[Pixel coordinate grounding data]
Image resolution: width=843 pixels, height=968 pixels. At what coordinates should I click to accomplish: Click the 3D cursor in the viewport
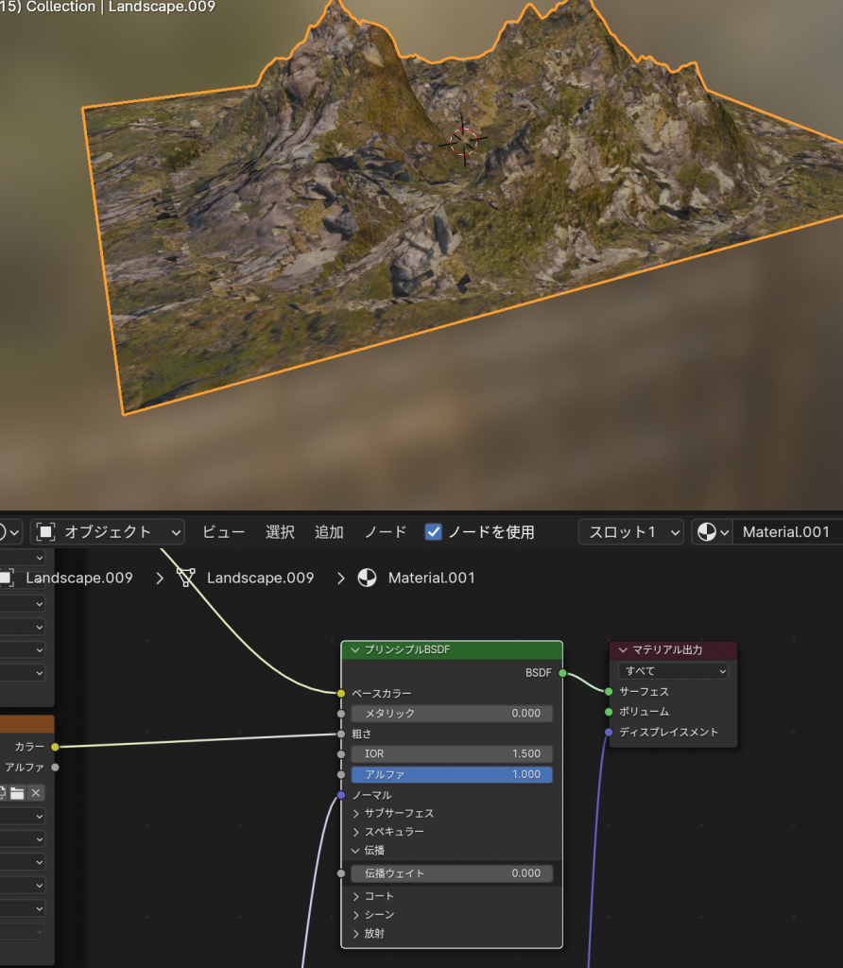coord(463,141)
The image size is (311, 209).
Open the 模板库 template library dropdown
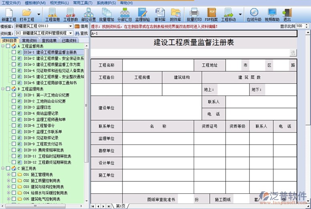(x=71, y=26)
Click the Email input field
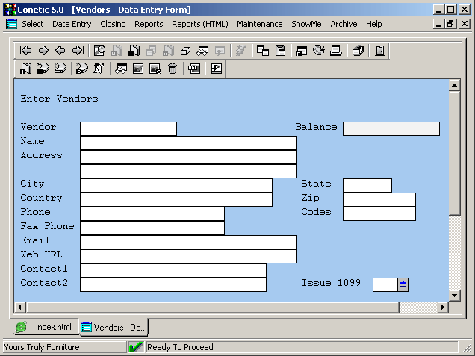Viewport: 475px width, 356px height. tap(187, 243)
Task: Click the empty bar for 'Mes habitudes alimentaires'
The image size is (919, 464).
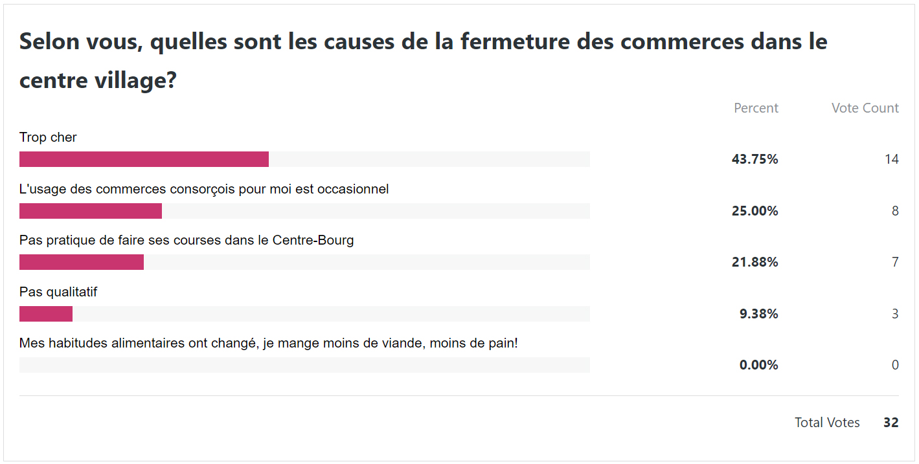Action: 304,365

---

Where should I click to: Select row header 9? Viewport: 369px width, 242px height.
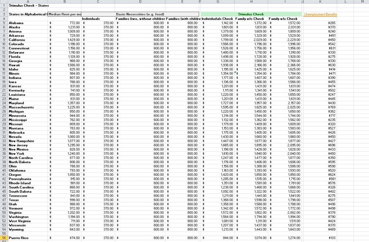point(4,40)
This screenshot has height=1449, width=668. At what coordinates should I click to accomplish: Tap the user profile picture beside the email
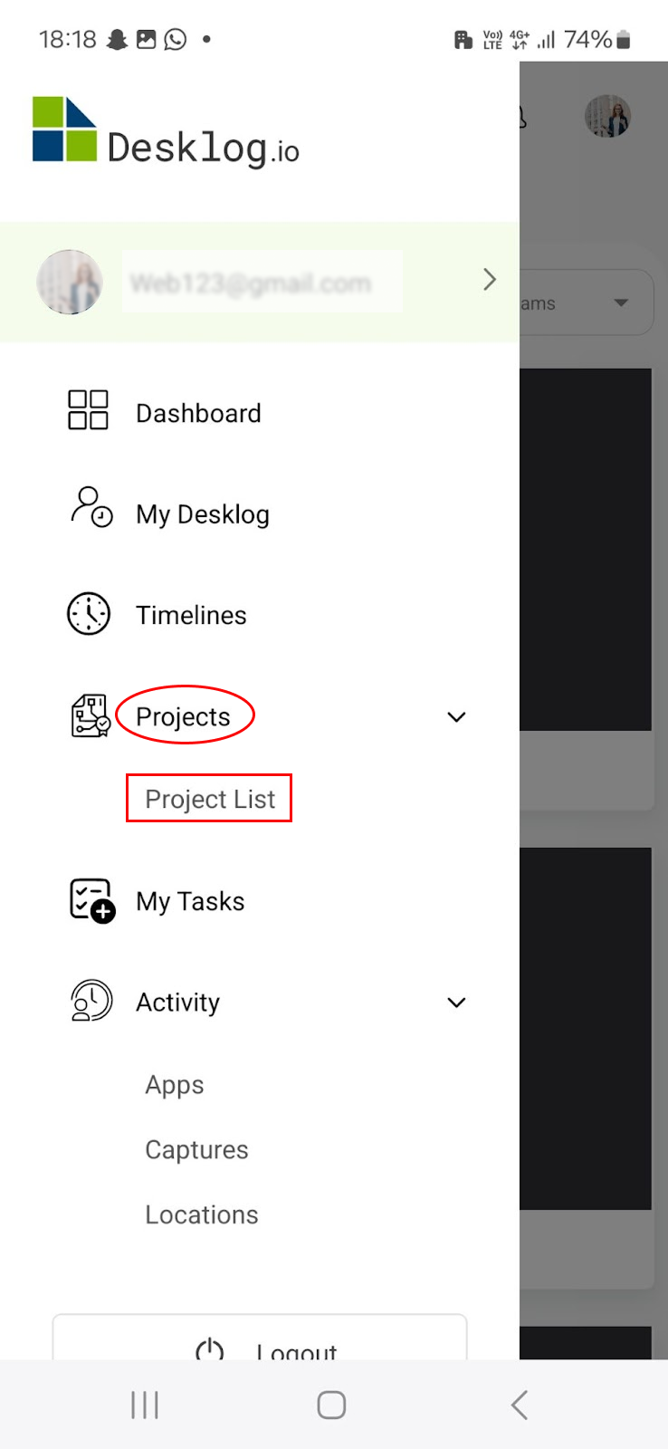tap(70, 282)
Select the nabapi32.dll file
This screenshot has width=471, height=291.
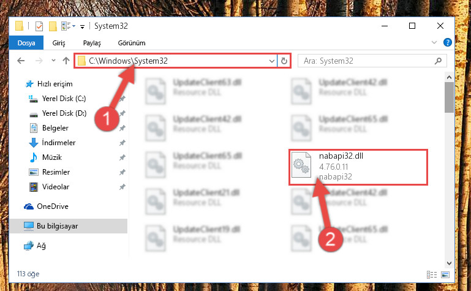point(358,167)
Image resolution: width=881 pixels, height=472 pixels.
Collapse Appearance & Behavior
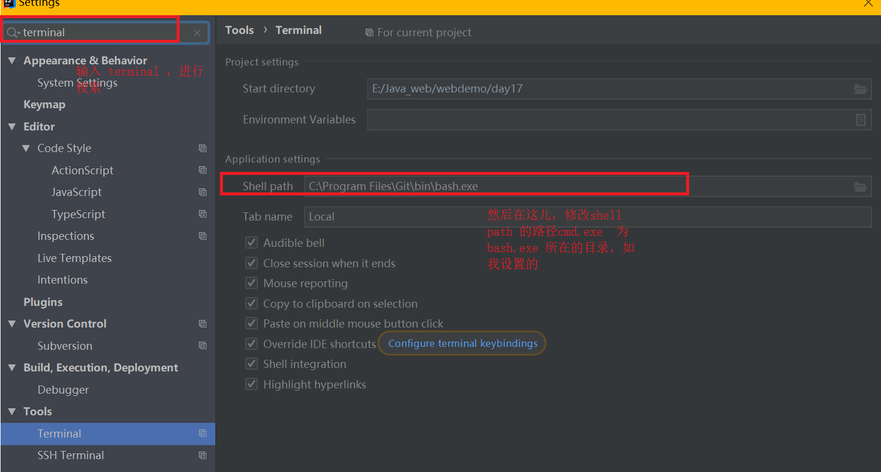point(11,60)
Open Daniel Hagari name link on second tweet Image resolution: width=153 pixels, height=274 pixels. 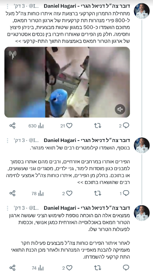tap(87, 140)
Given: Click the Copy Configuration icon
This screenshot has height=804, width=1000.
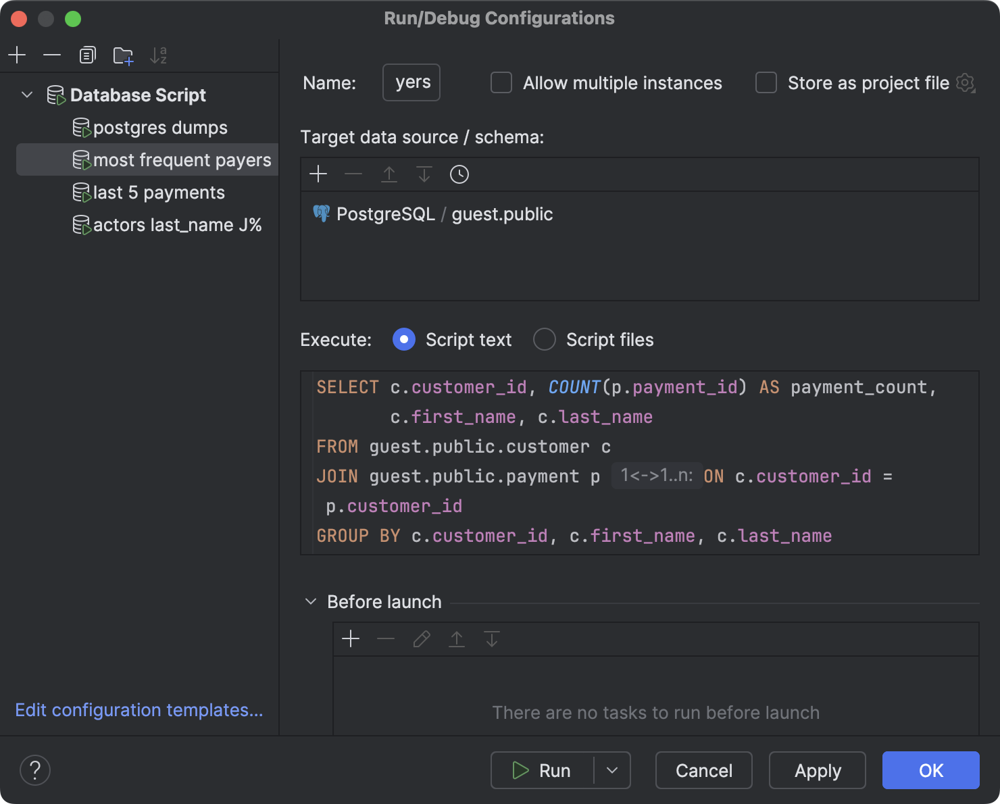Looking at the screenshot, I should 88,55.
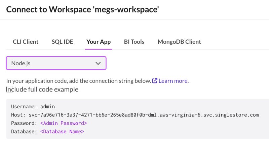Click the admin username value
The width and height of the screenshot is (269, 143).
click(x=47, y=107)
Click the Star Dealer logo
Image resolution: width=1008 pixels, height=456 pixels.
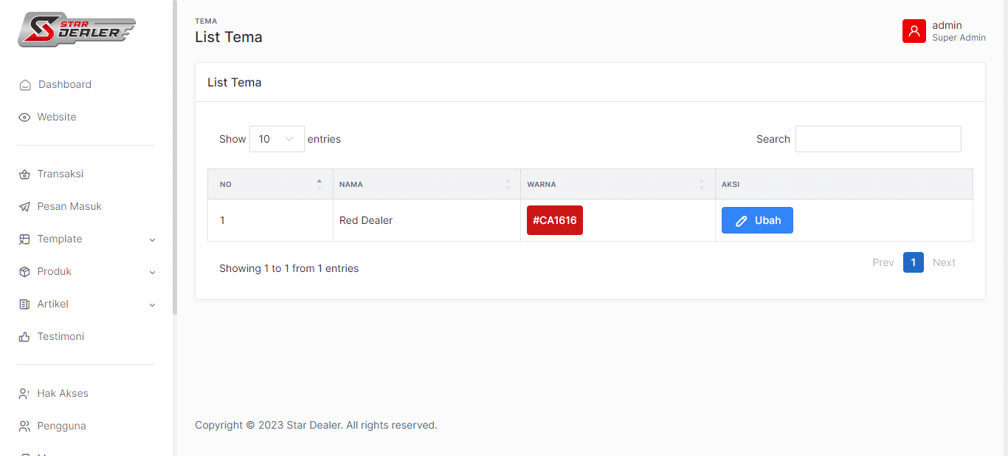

◆ YOUR OBJECTIVE
In the records above, find the line with "Given: Click the Copy Configuration icon" and the line with "Click the Star Dealer logo", then restate word for word only those two lines and all lines between, omitting pictures.

◆ WRITTEN RESPONSE
Given: Click the Copy Configuration icon
This screenshot has height=804, width=1000.
Looking at the screenshot, I should 88,55.
Click the admin username value
The width and height of the screenshot is (269, 143).
click(x=47, y=107)
Click the Star Dealer logo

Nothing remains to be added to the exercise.